Dataset entries:
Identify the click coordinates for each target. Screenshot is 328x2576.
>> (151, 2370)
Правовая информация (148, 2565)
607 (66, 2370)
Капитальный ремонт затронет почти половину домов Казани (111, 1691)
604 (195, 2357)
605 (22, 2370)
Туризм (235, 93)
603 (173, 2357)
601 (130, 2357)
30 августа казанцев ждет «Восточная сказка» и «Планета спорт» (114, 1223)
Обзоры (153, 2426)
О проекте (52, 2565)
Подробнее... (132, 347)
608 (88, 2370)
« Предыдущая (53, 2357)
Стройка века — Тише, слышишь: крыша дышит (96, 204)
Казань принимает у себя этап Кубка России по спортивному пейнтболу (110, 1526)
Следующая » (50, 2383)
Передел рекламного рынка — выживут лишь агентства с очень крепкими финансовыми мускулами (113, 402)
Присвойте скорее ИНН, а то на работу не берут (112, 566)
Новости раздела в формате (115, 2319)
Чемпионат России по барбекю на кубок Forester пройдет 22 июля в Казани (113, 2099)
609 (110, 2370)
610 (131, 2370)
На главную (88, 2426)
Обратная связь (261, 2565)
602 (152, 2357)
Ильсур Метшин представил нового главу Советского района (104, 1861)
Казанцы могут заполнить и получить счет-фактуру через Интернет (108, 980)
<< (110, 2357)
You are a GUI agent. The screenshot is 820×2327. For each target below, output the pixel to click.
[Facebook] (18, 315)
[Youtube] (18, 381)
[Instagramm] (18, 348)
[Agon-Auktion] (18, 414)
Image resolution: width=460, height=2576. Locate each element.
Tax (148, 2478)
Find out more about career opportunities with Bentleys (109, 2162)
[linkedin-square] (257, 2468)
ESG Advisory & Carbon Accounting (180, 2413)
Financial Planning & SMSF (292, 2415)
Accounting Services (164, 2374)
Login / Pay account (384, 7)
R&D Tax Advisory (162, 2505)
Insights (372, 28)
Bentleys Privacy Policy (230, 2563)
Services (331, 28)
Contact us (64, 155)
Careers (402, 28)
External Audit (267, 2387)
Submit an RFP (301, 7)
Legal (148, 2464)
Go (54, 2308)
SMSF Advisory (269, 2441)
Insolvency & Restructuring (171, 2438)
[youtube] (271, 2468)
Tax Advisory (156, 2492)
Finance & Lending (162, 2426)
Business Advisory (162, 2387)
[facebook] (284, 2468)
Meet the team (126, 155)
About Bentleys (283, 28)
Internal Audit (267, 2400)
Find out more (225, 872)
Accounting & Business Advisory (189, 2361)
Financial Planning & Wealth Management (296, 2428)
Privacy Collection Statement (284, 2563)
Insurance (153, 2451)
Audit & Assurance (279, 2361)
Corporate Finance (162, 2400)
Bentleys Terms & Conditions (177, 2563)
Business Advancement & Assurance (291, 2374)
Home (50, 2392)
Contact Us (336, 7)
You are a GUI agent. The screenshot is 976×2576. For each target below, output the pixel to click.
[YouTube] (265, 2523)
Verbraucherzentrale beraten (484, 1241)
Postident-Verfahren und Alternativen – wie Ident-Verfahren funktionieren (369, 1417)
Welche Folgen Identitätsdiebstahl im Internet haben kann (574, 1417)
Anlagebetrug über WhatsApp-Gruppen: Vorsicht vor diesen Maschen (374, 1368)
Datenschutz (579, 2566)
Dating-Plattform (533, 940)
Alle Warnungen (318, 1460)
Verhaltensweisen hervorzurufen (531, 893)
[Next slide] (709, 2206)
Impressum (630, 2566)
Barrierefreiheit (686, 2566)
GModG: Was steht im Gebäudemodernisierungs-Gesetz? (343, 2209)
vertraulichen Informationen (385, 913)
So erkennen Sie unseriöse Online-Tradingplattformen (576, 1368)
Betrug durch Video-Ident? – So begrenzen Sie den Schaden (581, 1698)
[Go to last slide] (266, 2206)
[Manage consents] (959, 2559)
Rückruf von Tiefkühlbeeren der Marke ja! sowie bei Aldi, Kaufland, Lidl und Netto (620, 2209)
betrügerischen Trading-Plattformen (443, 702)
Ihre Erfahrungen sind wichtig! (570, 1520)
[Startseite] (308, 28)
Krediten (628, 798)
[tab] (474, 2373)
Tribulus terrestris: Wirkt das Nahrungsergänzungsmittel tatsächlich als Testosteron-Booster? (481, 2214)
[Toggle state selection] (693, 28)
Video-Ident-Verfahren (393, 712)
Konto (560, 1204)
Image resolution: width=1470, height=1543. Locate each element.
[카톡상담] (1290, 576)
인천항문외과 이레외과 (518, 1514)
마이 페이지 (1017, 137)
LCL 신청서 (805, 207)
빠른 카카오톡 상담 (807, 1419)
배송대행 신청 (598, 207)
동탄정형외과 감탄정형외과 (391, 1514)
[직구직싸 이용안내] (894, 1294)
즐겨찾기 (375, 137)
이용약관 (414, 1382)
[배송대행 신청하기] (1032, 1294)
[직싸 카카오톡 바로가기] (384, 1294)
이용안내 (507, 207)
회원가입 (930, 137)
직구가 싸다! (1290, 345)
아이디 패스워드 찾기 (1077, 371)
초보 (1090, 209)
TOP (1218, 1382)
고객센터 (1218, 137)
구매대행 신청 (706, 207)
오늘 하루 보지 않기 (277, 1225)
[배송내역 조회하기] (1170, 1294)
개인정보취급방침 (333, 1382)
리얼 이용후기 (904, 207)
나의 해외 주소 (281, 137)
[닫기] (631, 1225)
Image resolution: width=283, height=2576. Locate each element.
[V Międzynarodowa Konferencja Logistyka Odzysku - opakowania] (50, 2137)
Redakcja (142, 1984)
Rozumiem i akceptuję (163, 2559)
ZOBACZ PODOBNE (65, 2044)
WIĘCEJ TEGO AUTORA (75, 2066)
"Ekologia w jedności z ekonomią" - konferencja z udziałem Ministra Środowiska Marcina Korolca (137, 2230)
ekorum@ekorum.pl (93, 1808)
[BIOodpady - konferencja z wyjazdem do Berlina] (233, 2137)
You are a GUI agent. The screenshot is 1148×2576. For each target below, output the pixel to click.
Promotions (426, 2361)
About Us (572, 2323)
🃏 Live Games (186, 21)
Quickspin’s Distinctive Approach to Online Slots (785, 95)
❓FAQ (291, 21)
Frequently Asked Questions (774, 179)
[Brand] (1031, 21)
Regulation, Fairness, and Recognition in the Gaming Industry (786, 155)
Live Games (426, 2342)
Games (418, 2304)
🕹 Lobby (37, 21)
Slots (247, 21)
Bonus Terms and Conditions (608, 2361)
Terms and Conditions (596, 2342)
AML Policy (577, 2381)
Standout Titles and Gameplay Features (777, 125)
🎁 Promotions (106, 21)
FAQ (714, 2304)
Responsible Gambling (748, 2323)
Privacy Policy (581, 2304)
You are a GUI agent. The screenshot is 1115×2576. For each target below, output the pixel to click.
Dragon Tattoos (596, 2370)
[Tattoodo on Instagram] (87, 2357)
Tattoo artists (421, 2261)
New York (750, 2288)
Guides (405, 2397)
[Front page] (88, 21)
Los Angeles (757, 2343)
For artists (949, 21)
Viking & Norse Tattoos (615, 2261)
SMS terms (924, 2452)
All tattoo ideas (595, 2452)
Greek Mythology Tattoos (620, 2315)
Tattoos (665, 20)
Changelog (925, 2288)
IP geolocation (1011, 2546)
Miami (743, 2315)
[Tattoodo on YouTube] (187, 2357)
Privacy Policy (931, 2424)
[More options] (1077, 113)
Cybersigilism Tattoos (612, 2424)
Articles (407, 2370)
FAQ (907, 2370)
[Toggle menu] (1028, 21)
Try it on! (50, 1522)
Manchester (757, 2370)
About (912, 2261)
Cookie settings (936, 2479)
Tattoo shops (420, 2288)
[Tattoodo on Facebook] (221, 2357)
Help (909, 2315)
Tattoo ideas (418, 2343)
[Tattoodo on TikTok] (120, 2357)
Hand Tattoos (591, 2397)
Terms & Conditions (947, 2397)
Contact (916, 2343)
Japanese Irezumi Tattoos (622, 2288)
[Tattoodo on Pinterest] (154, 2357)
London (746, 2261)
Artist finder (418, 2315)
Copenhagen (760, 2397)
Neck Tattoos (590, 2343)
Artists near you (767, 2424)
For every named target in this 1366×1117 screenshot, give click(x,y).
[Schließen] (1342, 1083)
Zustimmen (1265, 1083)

TASK STATEMENT: Please output the exact lines of the records above, beginning with the first and stopping after the line that holds "[linkedin-square] (257, 2468)", and nothing else.

WRITTEN ANSWER:
Identify the click coordinates for each target. Screenshot is 328x2576.
>> (151, 2370)
Правовая информация (148, 2565)
607 (66, 2370)
Капитальный ремонт затронет почти половину домов Казани (111, 1691)
604 (195, 2357)
605 (22, 2370)
Туризм (235, 93)
603 (173, 2357)
601 (130, 2357)
30 августа казанцев ждет «Восточная сказка» и «Планета спорт» (114, 1223)
Обзоры (153, 2426)
О проекте (52, 2565)
Подробнее... (132, 347)
608 (88, 2370)
« Предыдущая (53, 2357)
Стройка века — Тише, слышишь: крыша дышит (96, 204)
Казань принимает у себя этап Кубка России по спортивному пейнтболу (110, 1526)
Следующая » (50, 2383)
Передел рекламного рынка — выживут лишь агентства с очень крепкими финансовыми мускулами (113, 402)
Присвойте скорее ИНН, а то на работу не берут (112, 566)
Новости раздела в формате (115, 2319)
Чемпионат России по барбекю на кубок Forester пройдет 22 июля в Казани (113, 2099)
609 (110, 2370)
610 (131, 2370)
На главную (88, 2426)
Обратная связь (261, 2565)
602 (152, 2357)
Ильсур Метшин представил нового главу Советского района (104, 1861)
Казанцы могут заполнить и получить счет-фактуру через Интернет (108, 980)
<< (110, 2357)
You are a GUI agent. The screenshot is 820×2327. For each target below, output the pixel to click.
[Facebook] (18, 315)
[Youtube] (18, 381)
[Instagramm] (18, 348)
[Agon-Auktion] (18, 414)
Image resolution: width=460, height=2576. Locate each element.
Tax (148, 2478)
Find out more about career opportunities with Bentleys (109, 2162)
[linkedin-square] (257, 2468)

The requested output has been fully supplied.